At last, reluctantly, he pulled away from her and Petra felt as though she was opening her eyes on a new night. The air around her sparkled with clarity and the freshness of the coming winter. She felt as though she was seeing through the pores of her skin.

Vandal was looking at her intently, his dimples trying to show. She smiled at him and managed to say, ‘Wow. I can’t believe I did that.’

He nodded. Relieved? ‘Wow in triplicate,’ he agreed, his gaze dropping to her lips again.

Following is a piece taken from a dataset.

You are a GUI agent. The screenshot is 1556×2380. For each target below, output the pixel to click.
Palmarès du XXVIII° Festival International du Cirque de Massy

The kiss had made Petra bold. She raised her hand and touched his hair, knowing she could now, and it was just as silky as she’d imagined: smooth, cool. He was growing it so he’d look like his father when he arrived in Ennae, so he wouldn’t stand out. It brushed his shoulders and she let her hand do the same, her fingers landing on the firm curve that led down to his biceps. Even through his T-shirt she could feel the hard muscles. The fluttering in her chest swirled and moved deeper into her body, lower, and she felt a moment’s panic. She let his arm go and put both hands in her lap, astonished at herself that she’d had the courage to touch him so boldly. But that kiss had changed things. He was no longer an untouchable god. He was now officially her boyfriend.

‘Petra.’

Or was he? Something hesitant in his voice? She couldn’t look.

‘About that kiss …’

‘It was wonderful,’ she said quickly, knowing no one could take that away from her — her first kiss, and it had been everything she’d ever dreamt of. Well, except that her head hadn’t exploded. But that was a good thing.

‘It was better than wonderful,’ he said, then hesitated. ‘I just don’t want …’ he trailed off, but before Petra could begin to worry that he was dumping her, he blurted, ‘I still want us to be friends.’